Omnimaga

General Discussion => Technology and Development => Computer Programming => Topic started by: BlakPilar on October 23, 2011, 02:19:00 pm

Title: Regex (regular expressions)
Post by: BlakPilar on October 23, 2011, 02:19:00 pm
Does anyone know regex well? I need to be able to select everything between a double quote and either another double quote, the end of a line, or a two character sequence ("->" for example). What I have now kind of works, except the highlighting only stops after the '>' and sometimes it selects everything for a while after the '>'.

Here's what it is now: (by the way, for the '->' part, I completely guessed lol)
Code: [Select]
@"""[^>]+""|""[^>]+|""[^>]+'->'"
Title: Re: Regex (regular expressions)
Post by: Michael_Lee on October 23, 2011, 03:31:09 pm
Try this?
Code: [Select]
\"(.+?)(\"|$|->)
I tested it here: http://regexpal.com/ (http://regexpal.com/)
but I'm not certain if there are any syntax differences between that and C# (which is what I think you're using?)

If you want only what's between the quotation marks/->/newline, capture only the first matching group (http://stackoverflow.com/questions/1454913/regular-expression-to-find-a-string-included-between-two-characters-while-exclu) (see the first answer).
Title: Re: Regex (regular expressions)
Post by: BlakPilar on October 23, 2011, 03:39:52 pm
Ahh, yes, that works. The only thing is it highlights '->' too... Oh well, good enough for now! Thank you!
Title: Re: Regex (regular expressions)
Post by: Michael_Lee on October 23, 2011, 03:41:24 pm
No problem.

Have you tried looking at the stackoverflow link and tried capturing the first matching group instead of capturing the entire regex?  That might solve the highlighted '->' problem.
Title: Re: Regex (regular expressions)
Post by: BlakPilar on October 23, 2011, 03:51:12 pm
Oops, didn't see that part lol. I'll look at it and see what I can do, thanks again.
Title: Re: Regex (regular expressions)
Post by: C0deH4cker on October 23, 2011, 04:54:00 pm
can anyone point me to a really good regex tutorial that you KNOW is good?
Title: Re: Regex (regular expressions)
Post by: Deep Toaster on October 23, 2011, 04:54:59 pm
http://regular-expressions.info/

Everything is there, complete with examples.
Title: Re: Regex (regular expressions)
Post by: C0deH4cker on October 23, 2011, 04:57:03 pm
alright, thanks! +1
Title: Re: Regex (regular expressions)
Post by: BlakPilar on April 05, 2012, 12:00:44 pm
So, I have another regex question... I looked at the tutorial and reference guide, but I can't seem to find out how to do what I want.
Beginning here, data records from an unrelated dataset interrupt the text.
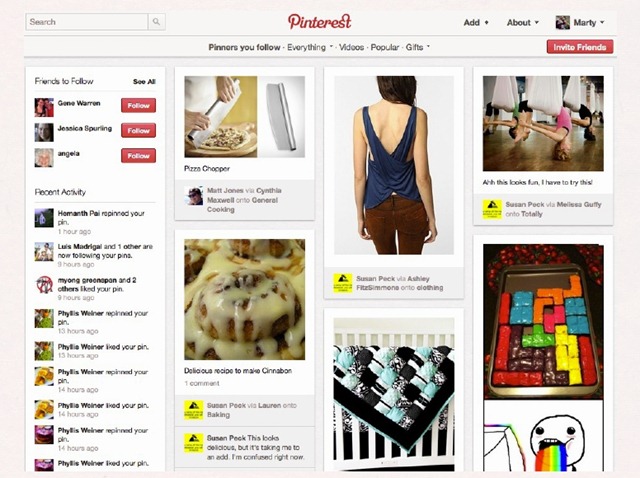The image size is (640, 478).
Task: Follow Gene Warren
Action: (x=138, y=105)
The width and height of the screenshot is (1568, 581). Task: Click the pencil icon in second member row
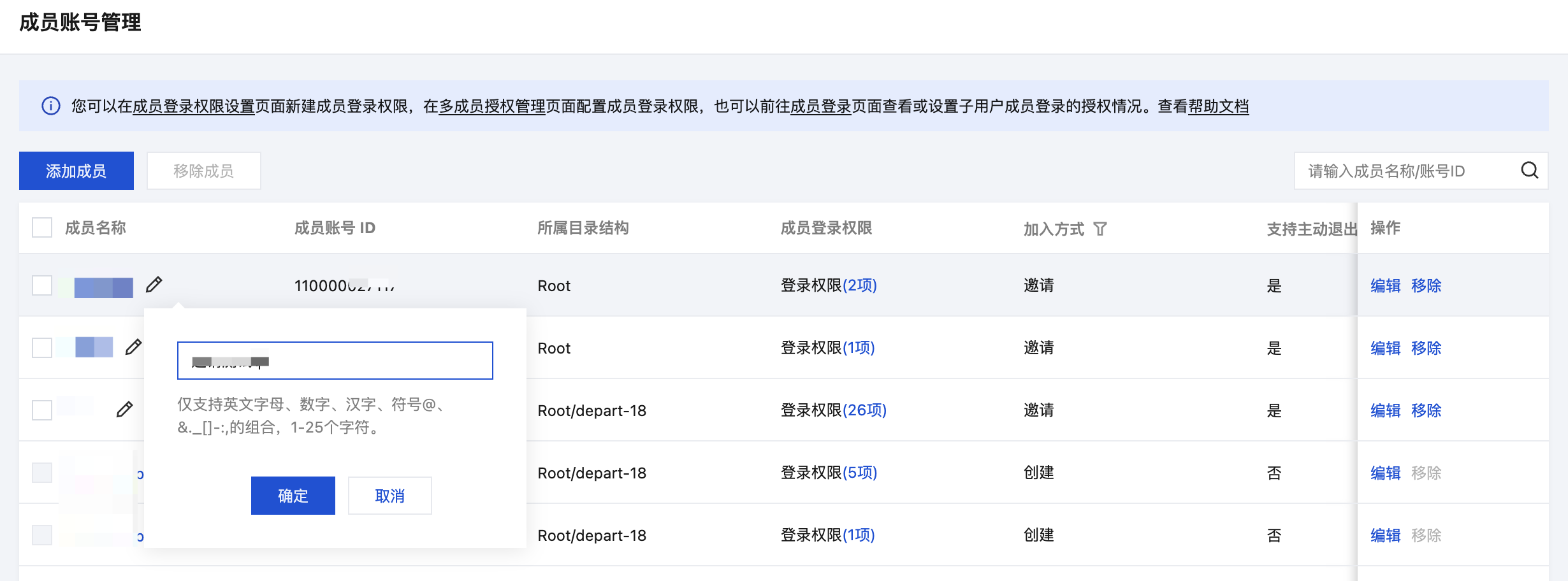pos(133,347)
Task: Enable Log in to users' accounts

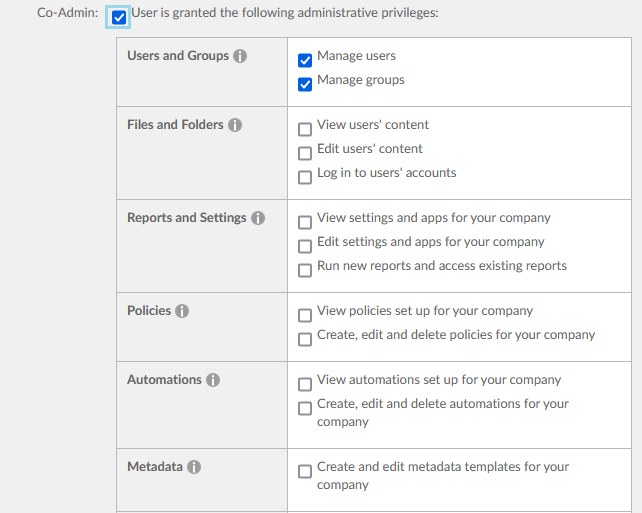Action: (305, 177)
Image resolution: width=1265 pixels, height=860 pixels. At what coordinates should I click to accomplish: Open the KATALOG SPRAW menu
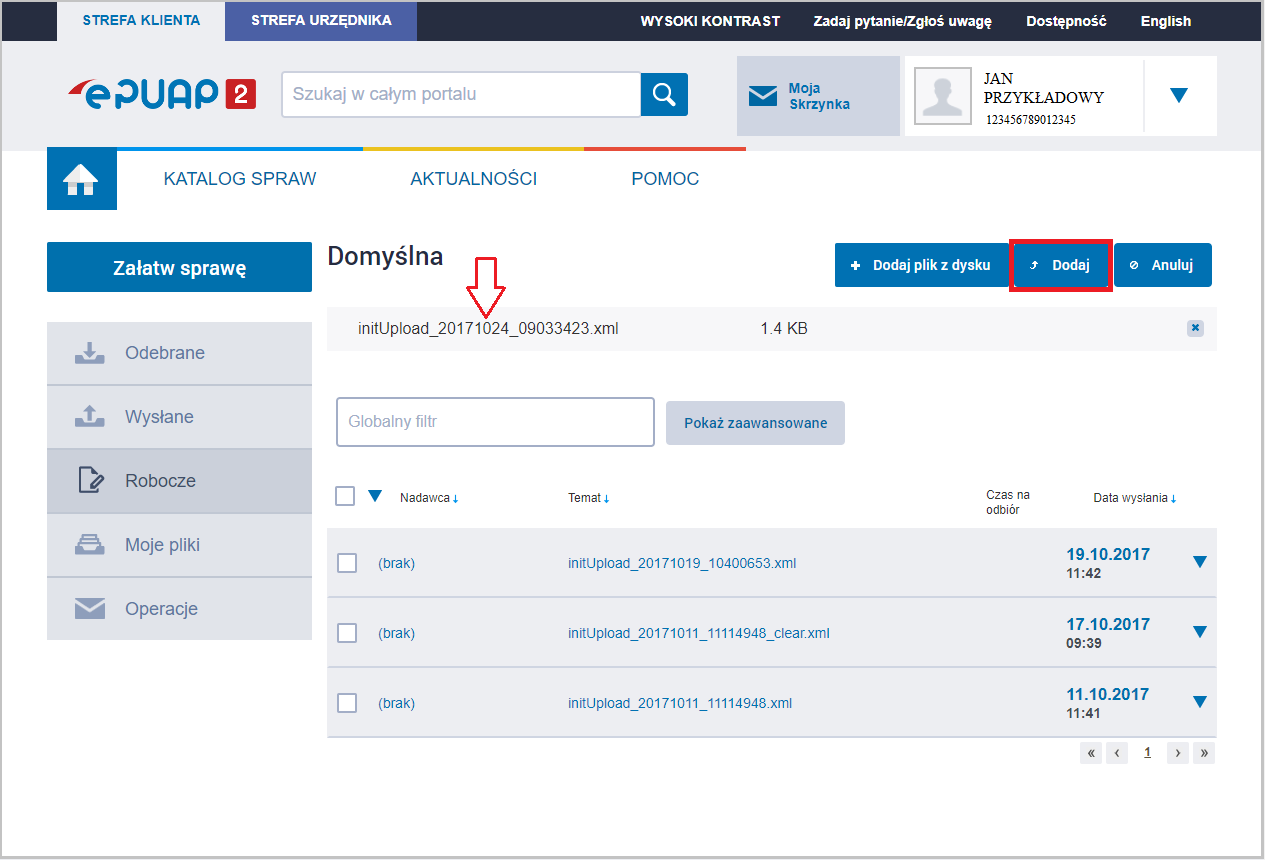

I want to be able to match everything between two single quotes ('...') but only if there is a single character between them, or a backslash then another character. Basically, C-style character declarations. This is what I have right now: \'.+?\'. It doesn't capture '' which is what I wanted, but it captures anything that contains one or more character between the single quotes (I know it's because of the +'s "rule"). I mean, I suppose I could do something like \'[a-zA-Z0-9 _\?!@#$%^&\*\(\)\[\]]\' but that would be cheating and wouldn't capture everything...
Title: Re: Regex (regular expressions)
Post by: cooliojazz on April 05, 2012, 04:47:05 pm
How about /'([^\\]|\\.)'/ does that do what you want?
Title: Re: Regex (regular expressions)
Post by: BlakPilar on April 05, 2012, 05:58:12 pm
I'm using C# (so .NET) and I had to change that to \'([^\\]|\\.)\', but it says there's an unterminated [] pair, which is weird... I tried changing it to \'(.|\\.)\' (I don't understand the need for a character class :/). My test search string is 'gh' ' ' 'j' ';' ' fsdf' '' and when I did the changed version my result was ' ', ' ', ' ', ' '

EDIT: Wow, nevermind... I added an @ before the edited regex thing and changed my string so there were commas between the character examples and it worked fine. Thank you!
Title: Re: Regex (regular expressions)
Post by: cooliojazz on April 05, 2012, 06:16:36 pm
The character class is so it will capture \ characters, without it, it will return just \ if you say have '\a' instead of what it should, which is \a.  The problem is that you probably didn't re-escape everything... =P if you wanted to actually put it in a string it would need to be "\'([^\\\\]|\\\\.)\'". (Do you really need to escape single quotes in strings defined with double quotes?)
EDIT, also I'm curious, what does the @ do?